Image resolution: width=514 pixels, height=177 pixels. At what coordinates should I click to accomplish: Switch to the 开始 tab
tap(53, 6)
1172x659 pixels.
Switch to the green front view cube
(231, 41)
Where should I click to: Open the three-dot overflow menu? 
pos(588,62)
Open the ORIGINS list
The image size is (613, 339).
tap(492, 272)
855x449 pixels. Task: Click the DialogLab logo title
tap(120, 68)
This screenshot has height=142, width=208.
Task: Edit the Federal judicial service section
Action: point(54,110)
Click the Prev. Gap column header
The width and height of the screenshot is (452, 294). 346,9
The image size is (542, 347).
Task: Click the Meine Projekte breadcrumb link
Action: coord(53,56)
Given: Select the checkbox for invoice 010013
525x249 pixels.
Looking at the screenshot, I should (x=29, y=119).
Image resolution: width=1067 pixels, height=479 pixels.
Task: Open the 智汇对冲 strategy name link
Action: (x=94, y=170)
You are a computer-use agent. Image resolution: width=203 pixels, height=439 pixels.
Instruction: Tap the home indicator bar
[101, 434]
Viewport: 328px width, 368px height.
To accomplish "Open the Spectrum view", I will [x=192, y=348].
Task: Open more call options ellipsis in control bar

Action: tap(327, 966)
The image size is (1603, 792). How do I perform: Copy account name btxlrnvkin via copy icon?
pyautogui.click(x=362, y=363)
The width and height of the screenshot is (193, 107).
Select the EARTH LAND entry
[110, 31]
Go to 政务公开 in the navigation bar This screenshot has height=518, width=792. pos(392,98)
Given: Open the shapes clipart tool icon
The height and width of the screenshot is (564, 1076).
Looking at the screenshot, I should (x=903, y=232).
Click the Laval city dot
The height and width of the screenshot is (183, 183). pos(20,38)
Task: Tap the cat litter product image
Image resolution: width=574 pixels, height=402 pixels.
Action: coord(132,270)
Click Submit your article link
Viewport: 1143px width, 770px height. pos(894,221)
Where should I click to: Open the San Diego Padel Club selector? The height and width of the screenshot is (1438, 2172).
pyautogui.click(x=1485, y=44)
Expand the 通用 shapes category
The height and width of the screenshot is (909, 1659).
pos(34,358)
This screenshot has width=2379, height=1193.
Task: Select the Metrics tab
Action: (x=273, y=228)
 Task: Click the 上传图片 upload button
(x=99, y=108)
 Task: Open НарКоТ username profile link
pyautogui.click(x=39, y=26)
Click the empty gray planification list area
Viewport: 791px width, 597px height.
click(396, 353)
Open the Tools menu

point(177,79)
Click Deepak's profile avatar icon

□ □ □ □ □

TASK OBJECTIVE: Each line of the listing that holds the string "Given" counts once; state how many there are, with nothing added.

ANSWER BOX: 2